The Rev. Otis Moss III is the senior pastor of Trinity United Church of Christ in Chicago. He is the executive producer and writer of “Otis’ Dream,” a film about his grandfather’s attempt to vote in 1946.
Many Americans see this year’s election as unprecedented. For my family, it is far too familiar.
Otis Moss Jr. and Otis Moss III
On Tuesday, I will think about the grandfather I never met, Otis Moss Sr. He was a World War I veteran, sharecropper and metal smelter in rural Troup County, Ga. A widower, he kept a photo of his wife on the wall of the humble home where he raised his five children.
Those children, I have been told, could sense his pride on the morning of Nov. 5, 1946. As family history records it, Otis Sr. was excited about exercising the right that had been given — at least nominally — to Black men three-quarters of a century earlier. White supremacist and segregationist Eugene Talmadge was seeking a fourth term as Georgia’s governor. My grandfather was determined to vote him out.
I grew up hearing Otis’s children tell me how they crowded the front porch waving as their father set off on foot to the La Grange Courthouse, smartly dressed, carrying documents the county had sent identifying the courthouse as his designated polling place. When he arrived, White clerks informed him there had been a mix-up. He was supposed to have gotten a letter saying that people from his “side of town” were to vote at the Mountville School — six miles from where he stood.
Otis walked those six miles.

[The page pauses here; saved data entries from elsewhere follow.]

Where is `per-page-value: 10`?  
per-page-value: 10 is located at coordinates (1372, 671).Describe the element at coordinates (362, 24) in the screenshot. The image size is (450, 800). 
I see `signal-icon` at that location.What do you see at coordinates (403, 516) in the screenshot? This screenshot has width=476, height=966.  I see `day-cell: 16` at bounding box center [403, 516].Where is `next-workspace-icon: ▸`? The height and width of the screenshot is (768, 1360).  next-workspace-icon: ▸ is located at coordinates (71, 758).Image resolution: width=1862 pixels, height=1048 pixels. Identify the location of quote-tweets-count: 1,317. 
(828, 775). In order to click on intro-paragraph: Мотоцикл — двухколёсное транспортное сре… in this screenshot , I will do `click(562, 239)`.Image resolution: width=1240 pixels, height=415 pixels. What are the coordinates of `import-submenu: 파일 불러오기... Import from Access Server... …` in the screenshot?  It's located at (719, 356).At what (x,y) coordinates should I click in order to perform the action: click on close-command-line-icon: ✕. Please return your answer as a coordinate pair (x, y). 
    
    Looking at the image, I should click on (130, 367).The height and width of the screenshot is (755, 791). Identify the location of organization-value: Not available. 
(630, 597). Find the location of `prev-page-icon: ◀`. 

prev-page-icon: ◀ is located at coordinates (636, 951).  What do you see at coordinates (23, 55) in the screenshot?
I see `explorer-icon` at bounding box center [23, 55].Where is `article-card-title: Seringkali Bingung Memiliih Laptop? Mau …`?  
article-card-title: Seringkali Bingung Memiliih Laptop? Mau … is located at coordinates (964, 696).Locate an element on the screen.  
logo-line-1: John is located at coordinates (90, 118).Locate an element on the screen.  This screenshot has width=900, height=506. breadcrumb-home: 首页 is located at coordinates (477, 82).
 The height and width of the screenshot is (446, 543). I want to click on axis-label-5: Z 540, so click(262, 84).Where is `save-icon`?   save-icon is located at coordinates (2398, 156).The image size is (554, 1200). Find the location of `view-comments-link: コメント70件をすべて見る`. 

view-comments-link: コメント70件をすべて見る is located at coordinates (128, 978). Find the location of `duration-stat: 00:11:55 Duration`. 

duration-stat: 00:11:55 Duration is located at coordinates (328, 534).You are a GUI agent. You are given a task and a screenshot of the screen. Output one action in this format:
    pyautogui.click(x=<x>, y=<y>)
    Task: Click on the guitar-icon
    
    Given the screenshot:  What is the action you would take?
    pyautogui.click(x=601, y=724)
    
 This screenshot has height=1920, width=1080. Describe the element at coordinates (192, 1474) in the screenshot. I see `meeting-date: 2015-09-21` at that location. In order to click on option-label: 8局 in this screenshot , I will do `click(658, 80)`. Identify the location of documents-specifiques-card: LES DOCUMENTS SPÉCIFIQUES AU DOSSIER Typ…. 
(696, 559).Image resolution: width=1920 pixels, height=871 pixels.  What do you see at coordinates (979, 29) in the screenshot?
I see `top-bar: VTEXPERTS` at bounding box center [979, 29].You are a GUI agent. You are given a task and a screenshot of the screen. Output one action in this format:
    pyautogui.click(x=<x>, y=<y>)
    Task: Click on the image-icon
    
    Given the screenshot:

I’m told he wiped the mud off his shoes before entering the school building, where a White clerk who wouldn’t make eye contact told him he was in the wrong place. He was supposed to vote at the Rosemont School — another six-mile journey.
By the time he arrived, it was late in the afternoon, the sun low in the sky. My grandfather’s children say that when he approached the door, he heard a lock click, and another White clerk, this one behind glass, told him that if he had arrived just five minutes earlier, he would have been allowed to vote. But polling was now closed. As a White man was allowed to enter, Otis struggled to hold on to dignity in defeat — realizing he was not fighting one person, but an entire system.
His son Otis Jr. recalls how the children ran forth to hug their father when he finally returned. “Did you vote, Papa?” they asked. His father quietly removed his hat as he walked into the house. Looking at the photo on the wall, he whispered to his dead wife: “Magnolia, not this year.”
And, for so many Black Americans, not this year, either.
Decades after my grandfather’s struggles, throughout the United States, voter suppression remains a tactic used to undermine the constitutional rights of people of African descent. President Trump has urged an “army” of his supporters to watch polling places, raising concerns of voter intimidation. He and other Republican leaders have tried to prevent ballots from being counted by moving up deadlines, restricting eligibility and limiting the number of places people can deposit ballots — such as Texas’s decision to provide one drop box for a county with nearly 5 million people.
And in Georgia, Black voters still face major hurdles to exercise their rights. Early voters this year have had to wait in line for as long as eight hours. This comes after state officials shrank the electorate in July 2017 by removing 500,000 names from the Georgia voter database — thought to be the single largest purge of registered voters in U.S. history. The majority of those eliminated were African Americans.
As Emory University’s Carol Anderson documents in her book “One Person, No Vote: How Voter Suppression is Destroying Our Democracy,” there is a direct linkage between today’s crackdowns and the White backlash against Black voters that affected my grandfather. Limiting polling locations, slowing down the mail, imposing arbitrary documentation requirements, intimidating voters — all the tactics now making headlines have been tools of racist voter suppression for decades. Jim Crow politicians even used the same mantra — “we are trying to stop voter fraud” — to justify their actions. In this way, Trump is the direct descendant of Talmadge.
My grandfather never got to vote in his lifetime. But his story doesn’t end there. His son, Otis Moss Jr., was forever changed by his father’s experience. He dedicated his life to advancing civil rights, working and marching alongside Martin Luther King Jr. I grew up with my father’s example and my grandfather’s story, and have committed my own ministry to fighting racial injustice. And this year I will accompany my son, Elijah Moss, to our polling location, where we will cast our votes to honor a man we never met but who lives on through us.
I would have understood if my grandfather had chosen to hide the ugliness of Nov. 5, 1946, from his children. But by telling them the truth, he unleashed generations of resistance to everything Talmadge and his enablers stood for. Whatever happens Tuesday, it may be hard for African Americans to explain the racist indignities of the Trump era, and the efforts to silence their voices in this election, to their own children. But as my family history shows, sharing these truths is the only way to make the United States a country that upholds its promises to children of all hues who are yet to be born.